He went through my website with me, back then. It was like pulling teeth, for all that I needed, and what he had to do while he dragged me along with him: My ideas, his know-how and in-put. He got it done. His first official website. Mine, too, come to think of it... It's still up and running, and attracts its own visitors. It's been through re-decoration and additions; it's just fine, thank you.
Currently, my webmaster has led me through Linked-in, and Facebook (oy...); now, we've pretty much finished this very blog. Can you believe it? Can you believe I put an entire blog together??? (Well, of course, with the webmaster's huge help). If I don't do this Stuff constantly, of course, I can't remember half of it. But, we won't go there. When he and I are done with this project, it's on to Twitter. Oh! For the record, I can also text--tra-la.
We meet for over an hour, once a month for lunch--usually eggs of some sort; my treat. He teaches; I scramble--my brains, not the eggs. Anything in-between our monthly sessions: I either luck out, learn on my own, or cope.
Sometimes, fairytales do come true. The webmaster is one of them.

Set problem A | Please repeat the passage about the webmaster word for word, starting at "We meet for" and ending at "own, or cope.".
Set problem B |
Answer these questions from the passage about the webmaster:
(i) How often do the writer and the webmaster meet for lunch?
(ii) Which platform comes next once the blog project is done?
(iii) Who pays for the lunches?

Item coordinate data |
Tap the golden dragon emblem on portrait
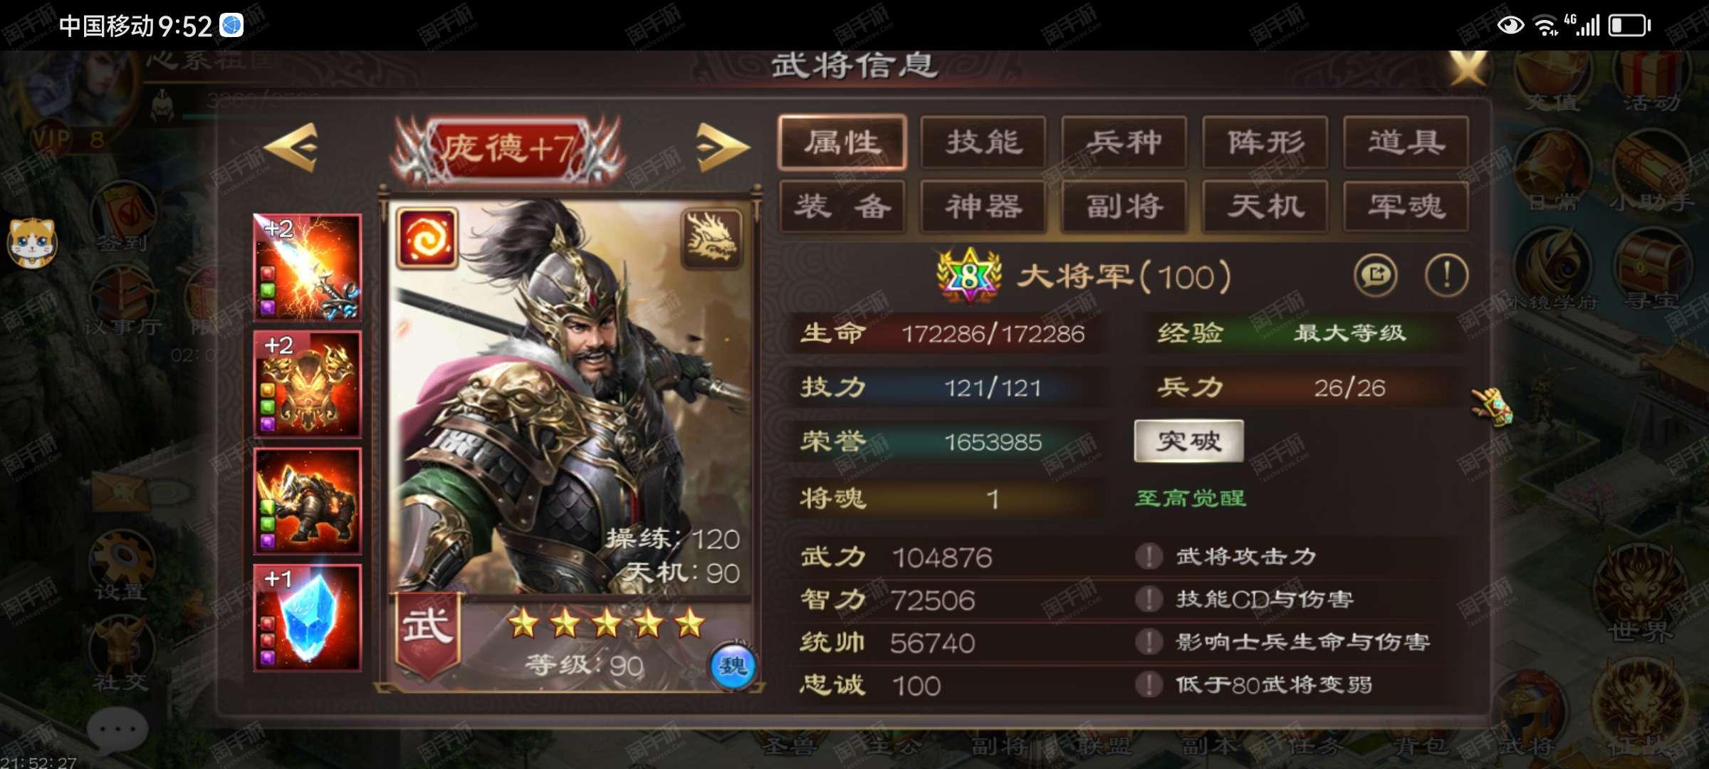The width and height of the screenshot is (1709, 769). pyautogui.click(x=712, y=239)
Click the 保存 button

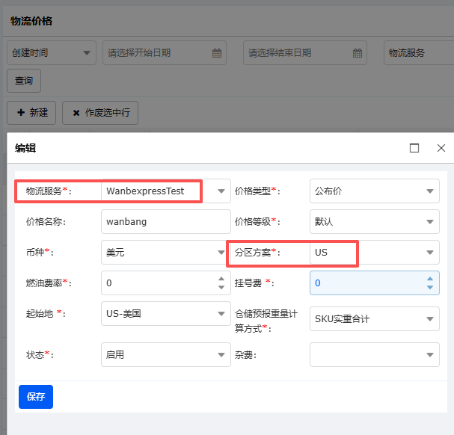click(36, 397)
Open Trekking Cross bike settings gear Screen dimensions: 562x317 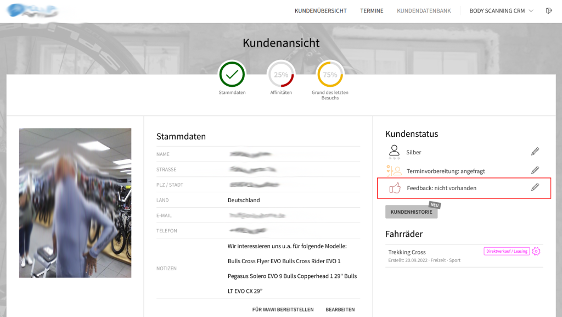[x=536, y=251]
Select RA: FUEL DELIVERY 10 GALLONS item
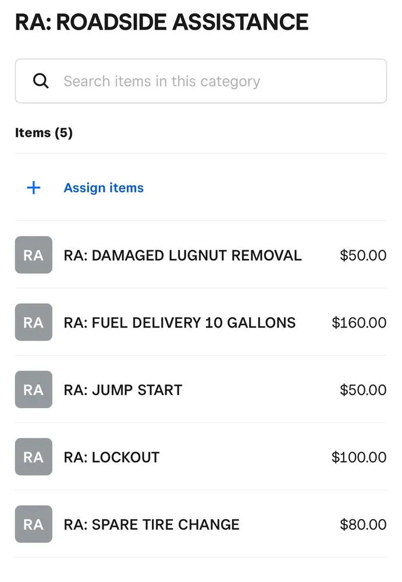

Correct output A |
We meet for over an hour, once a month for lunch--usually eggs of some sort; my treat. He teaches; I scramble--my brains, not the eggs. Anything in-between our monthly sessions: I either luck out, learn on my own, or cope.

Correct output B |
(i) Once a month.
(ii) Twitter.
(iii) The writer.